Dr. Barbara Buhl - Kommissarische Leiterin des Programmbereichs Fernsehfilm, Kino und Serie

Dr. Barbara Buhl

Dr. Barbara Buhl - Kommissarische Leiterin des Programmbereichs Fernsehfilm, Kino und Serie

wurde 1953 in Opole, (Schlesien/Polen), geboren. Nach dem Abitur in Essen studierte sie Germanistik und Sozialwissenschaften in Köln und promovierte mit einer Dissertation über Bertolt Brecht.

Zunächst war sie als Dramaturgin am Theater in Oberhausen tätig. Nach dem Redaktionsvolontariat bei WWF (Westdeutsche Rundfunkwerbung GmbH) war sie als Redakteurin in der Programmabteilung des WWF u.a. zuständig für Serien wie "Marienhof" und "Der Fahnder". 1999 wechselte sie in die Abteilung Fernsehfilm des WDR, 2004 übernahm sie die stellvertretende Leitung. Seit Juli 2009 ist sie Leiterin der Programmgruppe Fernsehfilm und Kino innerhalb der Hauptabteilung Fernsehfilm, Kino und Serie und stellvertretende Hauptabteilungsleiterin.

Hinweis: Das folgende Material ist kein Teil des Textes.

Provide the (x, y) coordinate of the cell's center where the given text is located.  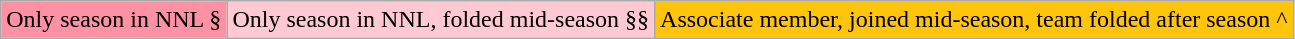
Associate member, joined mid-season, team folded after season ^ (974, 20)
Only season in NNL, folded mid-season §§ (441, 20)
Only season in NNL § (114, 20)
Search for the cell housing the specified text and yield its (x, y) center coordinate. 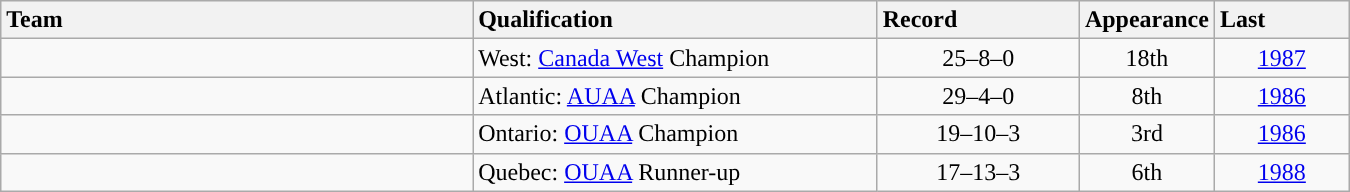
Quebec: OUAA Runner-up (675, 172)
1987 (1282, 58)
Qualification (675, 20)
Team (237, 20)
3rd (1146, 134)
Ontario: OUAA Champion (675, 134)
29–4–0 (978, 96)
1988 (1282, 172)
Last (1282, 20)
Record (978, 20)
18th (1146, 58)
8th (1146, 96)
17–13–3 (978, 172)
6th (1146, 172)
25–8–0 (978, 58)
Appearance (1146, 20)
West: Canada West Champion (675, 58)
Atlantic: AUAA Champion (675, 96)
19–10–3 (978, 134)
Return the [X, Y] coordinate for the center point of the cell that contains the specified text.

Nach redaktioneller Zuständigkeit für die "Lindenstraße" zeichnete sie u.a. verantwortlich für die mehrteiligen Doku-Dramen "Die Manns", (u.a. neun Grimme Preise, acht Blaue Panther, Deutscher Fernsehpreis, International Emmy Award, 2202) und "Speer und Er" (u.a. "History & Biography Program" beim 27. Banff Television Festival, Goldene Magnolie beim 12. Shanghai TV-Festival, 2006), beide von Heinrich Breloer, für zahlreiche Fernsehfilme wie u.a. "Arnies Welt" (Grimme-Preis 2007), "Guten Morgen, Herr Grothe" (Grimme Preis 2008), oder "Marcel Reich-Ranicki – Mein Leben", „Riskante Patienten“ (Bernd-Burgemeister-Preis 2012), „Im Netz“, „Der verlorene Bruder“.
Sowie für die Kinofilme wie "Alles auf Zucker" (u.a. Ernst-Lubitsch-Preis, Publikumspreis in Madrid, acht mal "LOLA" 2005) und "Mein Führer" (u.a. "Freedom of Expression Award" bei dem 27. San Francisco Jewish Film Festival, Hauptpreis des tschechischen Festival of European Film Smiles, 2007), R: Dani Levy, "Buddenbrooks", R: Heinrich Breloer (Hauptpreis in Rom 2009), Tom Tykwers "Drei" (2010), Oskar Roehlers „Quellen des Lebens“ (2013), „Westen“(„FIPRESCI“-Preis in Montréal, 2013) und „Paula“ (2016) beide R: Christian Schwochow, Dominik Grafs „Die geliebten Schwestern“ (2014), „Victoria“ (u.a. sechs mal LOLA 2015, „Bester Film“ beim Vilnius International Film Festival) und „Roads“ (2018) beide von Sebastian Schipper sowie "Der Staat gegen Fritz Bauer" von Lars Kraume (u.a. sechs mal LOLA 2016 inkl. der Goldenen LOLA für den Besten Film, Publikumspreis Locarno Filmfestival, 2015).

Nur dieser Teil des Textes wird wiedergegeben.